University Gustave Eiffel, Geoloc Laboratory
Presenter Bio

Valérie Renaudin is a research director at Gustave Eiffel University, equivalent full Professor. She obtained the Master's degree in Geomatics Eng. in 1999, and the PhD in Computer, Communication, and Information Sciences at EPFL in 2009. She was Technical Director of Swissat, Samstagern, Switzerland, where she developed real-time positioning solutions based on a permanent global network of satellite navigation systems (GNSS), and Senior Research Associate of the PLAN group at the University of Calgary, Canada. She currently heads the Geopositioning Laboratory (GEOLOC) at the Gustave Eiffel University, Nantes in France, where she has built a team specializing in the positioning and navigation of travelers in multimodal transport. Her research focuses on indoor/outdoor navigation using GNSS, as well as inertial and magnetic data, especially for pedestrians to improve sustainable personal mobility. She is the topical editor of a special issue of the IEEE Sensors Journal and a member of the editorial boards of MDPI's Sensors and Hindawi's Journal of Sensors. She is also a member of the steering committee of the international conference "Indoor Positioning and Indoor Navigation". Valérie Renaudin has received several awards including a Marie Curie European grant for the smartWALK project.

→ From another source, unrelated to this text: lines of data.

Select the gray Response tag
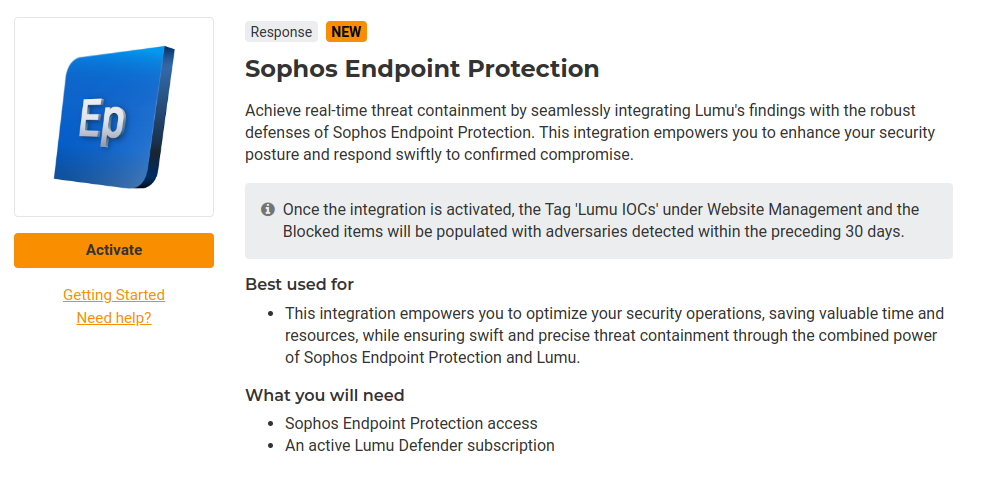This screenshot has width=1006, height=486. tap(281, 32)
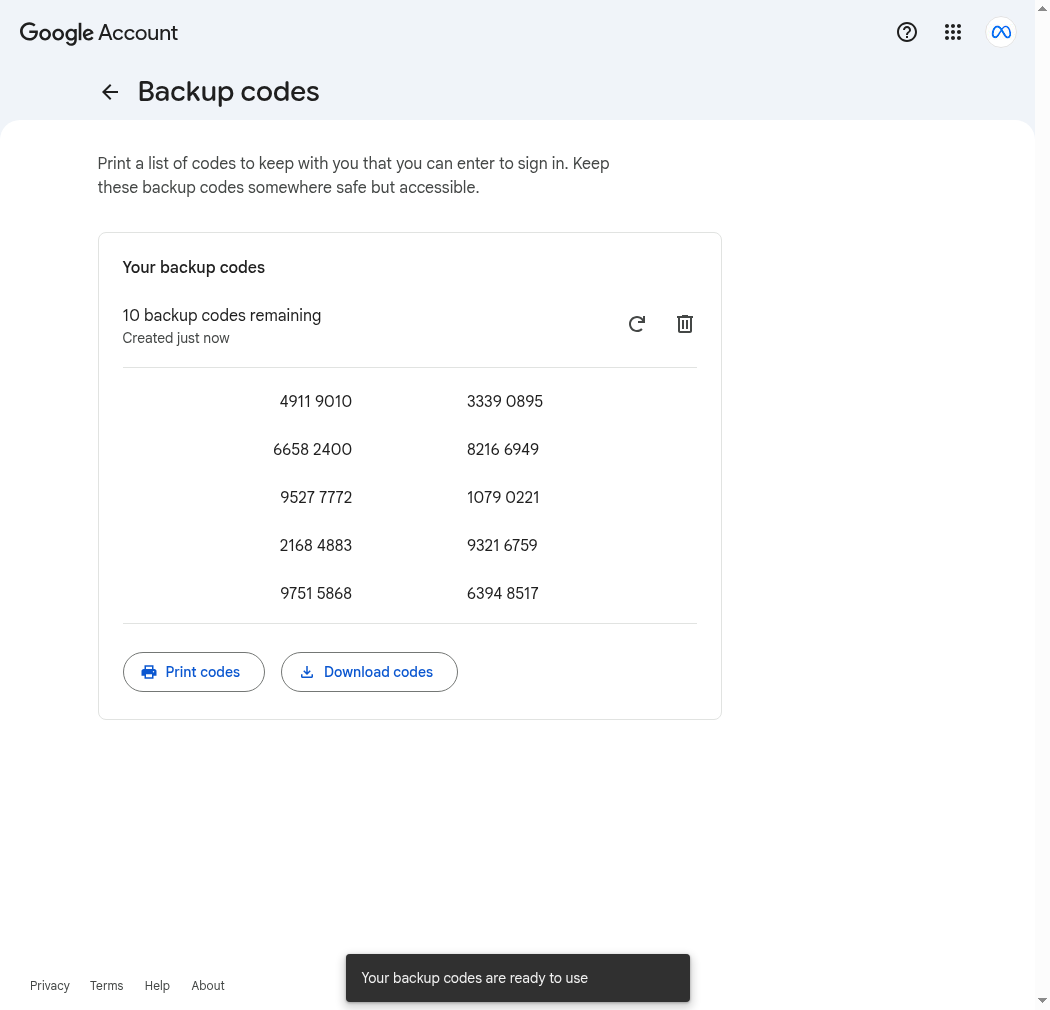Screen dimensions: 1050x1010
Task: Click the download arrow icon
Action: 307,672
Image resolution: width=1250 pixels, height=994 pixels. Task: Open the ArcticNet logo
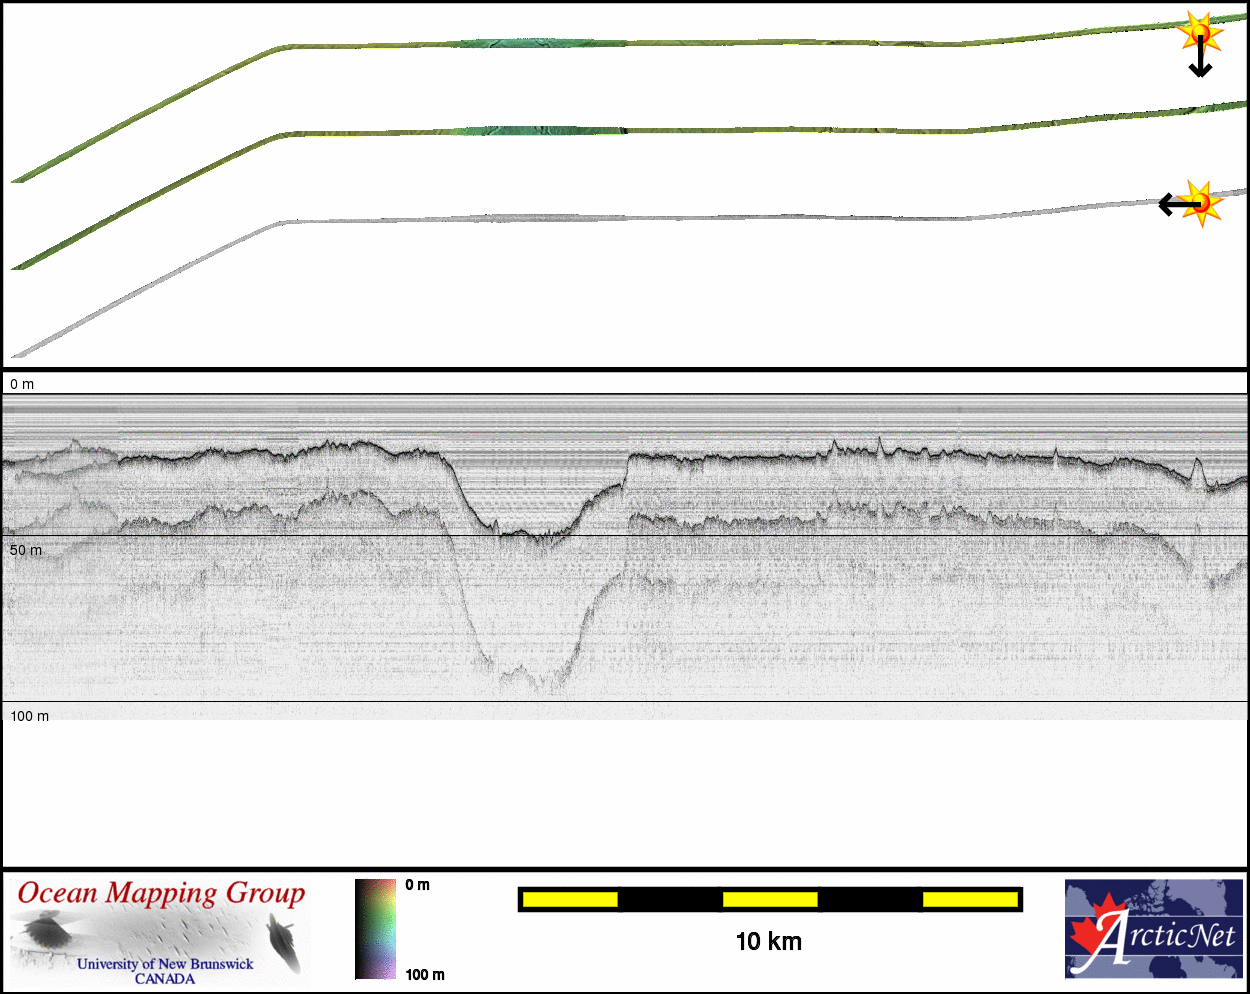click(x=1153, y=929)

From inertial signals to precise pedestrian indoor positioning: assessing human gait
Indoor positioning and navigation have become a prerequisite for many applications and services. Currently available solutions are mainly based on radio beacon networks deployed in the infrastructure or a-priori mapping of signal characteristics. The first approach is costly and requires numerous calibrations, and the second assumes that the signals are stable over time, which is rarely true. Given these limitations, the use of inertial signals offers the promise of a solution that requires no infrastructure deployment, no knowledge of the map, is functional without mobile cellular networks coverage and therefore accessible to a larger population. It has become the backbone of pedestrian localization systems but must be fused with other measures to compensate for its measurement errors. The inertial sensors embedded in wearable devices are first of low quality and they require continuous calibration “tricks”. Second, they measure many human motions, which are not those we are trying to estimate to track the human gait. In this context, what accuracy is achieved by the recent inertial signals processing methods? Can we measure complex human movements even when the wearable device is worn by the pedestrian on different parts of the body? Is the hybridization of inertial signals with other data still needed to ensure high accuracy? What is the best strategy to label time series of inertial data for learning human gait features with artificial intelligence: physics or human interpretation? I will talk about recent developments in indoor pedestrian localization with inertial measurements, including artificial intelligence approaches, whether for professional applications where a 6.8m after 2’500m 3D accuracy on 3 indoor levels (ANR/DGA MALIN competition) was recently achieved or for the general public with wearables where learning issues to gain robustness in everyday life will be presented.”